Depression, anxiety, and mental strain come with advanced education, but, “Med students are less likely to admit they need counseling but are actually the ones who would benefit from counseling services the most,” says Tugarinov.

“Everyone who goes into medicine is a bit idealistic,” she continues. “So much of our energy is focused on getting into medical school that it’s easy to ignore the hard realities of the profession. But the challenges eventually become impossible to overlook. You start to see the difficulty of the work ahead and the toll it can take. I knew about burnout before medical school, but I didn’t feel the weight of it until I experienced the pressures myself.”

It’s not just new physicians who feel this mental toll. In the most recent national burnout survey of more than 7,600 U.S. physicians published in the July issue of Mayo Clinic Proceedings, 45 percent reported at least one symptom of burnout: emotional exhaustion, detachment from work, depersonalization, and unfeeling toward patients.

That’s down from an alarmingly high rate of 62 percent in 2021, but AMA President Dr. Bruce A. Scott believes burnout levels remain too high and calls for continued efforts to fight the root causes of the physician burnout crisis.

Notably, female physicians are 27 percent more likely than male physicians to suffer burnout, and internal medicine doctors are among the practitioners with the highest risk.

Burley checks both boxes. She says many physicians grow frustrated with the bureaucracy they face when trying to do what’s best for their patients. Every form, insurance approval, or task that pulls them away from the practice of medicine contributes to the mental strain.

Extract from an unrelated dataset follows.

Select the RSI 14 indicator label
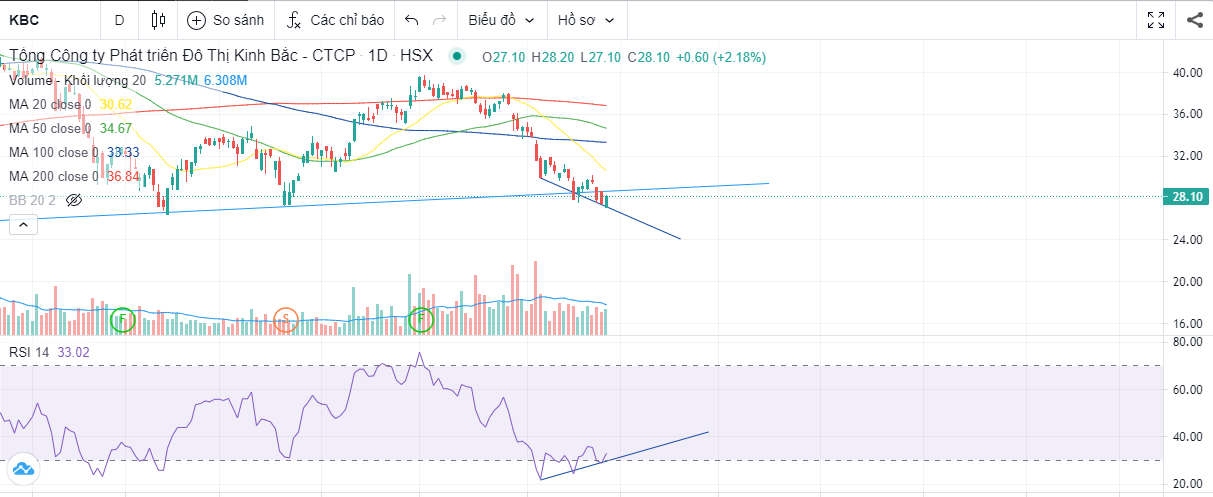Screen dimensions: 1213x497 coord(28,352)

“There’s so much work required just to move care forward—dealing with insurance barriers or systemic issues in the health care system—that it can feel like you barely have time to be with patients,” she adds.

Technology, especially AI, is already beginning to reshape medicine in ways that could ease some of the daily burdens that fuel burnout. AI tools like the one Woods uses could extract key information from clinical documents to generate accurate patient notes, saving physicians countless hours each week.

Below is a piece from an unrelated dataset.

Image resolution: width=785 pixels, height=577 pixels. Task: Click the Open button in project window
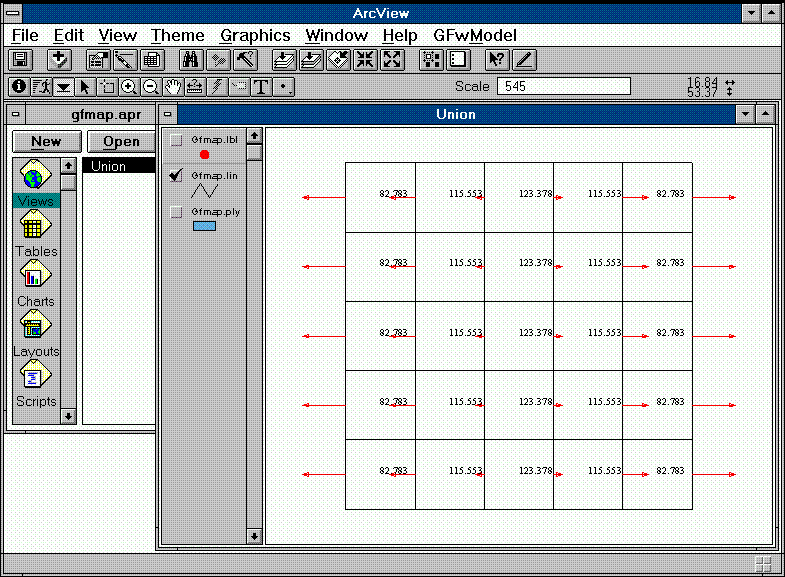[x=121, y=142]
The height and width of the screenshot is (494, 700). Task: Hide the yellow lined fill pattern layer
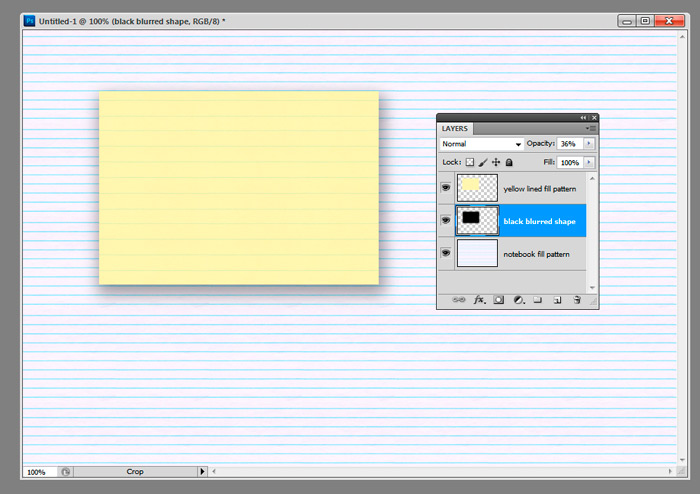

The same goes for other time-consuming tasks like prior authorizations, which currently require endless calls to insurance companies to secure approval for essential medications. Automating or streamlining those processes would allow doctors to spend less energy fighting administrative battles and more time focusing on why they got into the profession in the first place.

“Many physicians who suffer burnout talk about moral injury, the seemingly endless amounts of small tasks that take them away from practicing medicine,” says Tugarinov. “Hopefully, technological advances will remove some of the administrative burden from physicians so they can focus more on patient care.”

Medicine was always hard. Grueling training. Weekend shifts. Early mornings. Late nights. Prioritizing the care of patients over everything else. Personal sacrifice is part of the deal.

So why do it?

Woods considers the question, leans forward and recalls walking from Mercy to M&T Stadium the previous day to meet his friend for a Ravens preseason game. Outside the main gates, he ran into a young patient he’d seen in clinic hours before.

“He introduced me to his friends as ‘my doctor,’ and they all thought that was so cool,” says Woods. “I love being able to encourage and influence kids. I’m still excited about caring for patients and being part of families across generations. It’s truly amazing to have that kind of impact on people’s lives.”

A baby cries in a nearby exam room. Woods smiles and excuses himself. His next opportunity awaits.